- Directed by: Line Halvorsen
- Written by: Line Halvorsen
- Produced by: Jan Dalchow
- Starring: Sami Al-Arian Nahla Al-Arian Abdullah Al-Arian Laila Al-Arian Leena Al-Arian Ali Al-Arian Lama Al-Arian Linda Moreno Paul I. Perez David Cole
- Cinematography: Tone Andersen
- Edited by: Trond Winterkjaer Line Halvorsen
- Music by: Stein Berge Svendsen
- Release date: 19 January 2007;
- Running time: 102 minutes
- Country: Norway
- Languages: English Arabic

= USA vs. Al-Arian =

USA vs AL-ARIAN is 2007 documentary film about Sami Al-Arian and his family during and after his federal trial on terrorism-related charges. It was directed by the Norwegian director Line Halvorsen.

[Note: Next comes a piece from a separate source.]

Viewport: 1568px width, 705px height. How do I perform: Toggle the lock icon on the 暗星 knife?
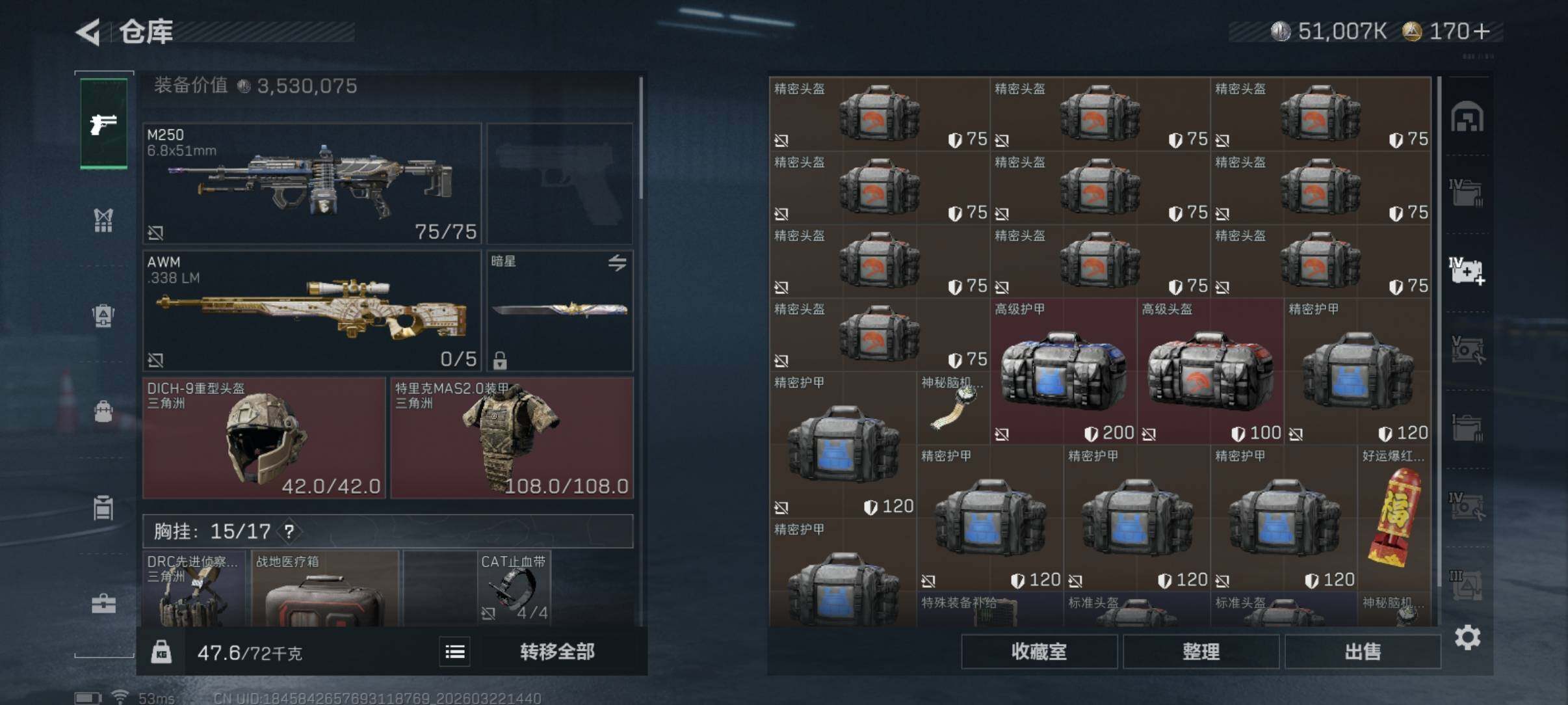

According to the St. Petersburg Times, the film "glosses over the specific charges, and pays scant attention to the evidence." However Variety notes that, "Though unquestionably biased, eye-opening docu "USA vs Al-Arian" throws the spotlight on a justice system shanghaied by the Patriot Act, leaving a deeply sympathetic family frayed but not quite broken."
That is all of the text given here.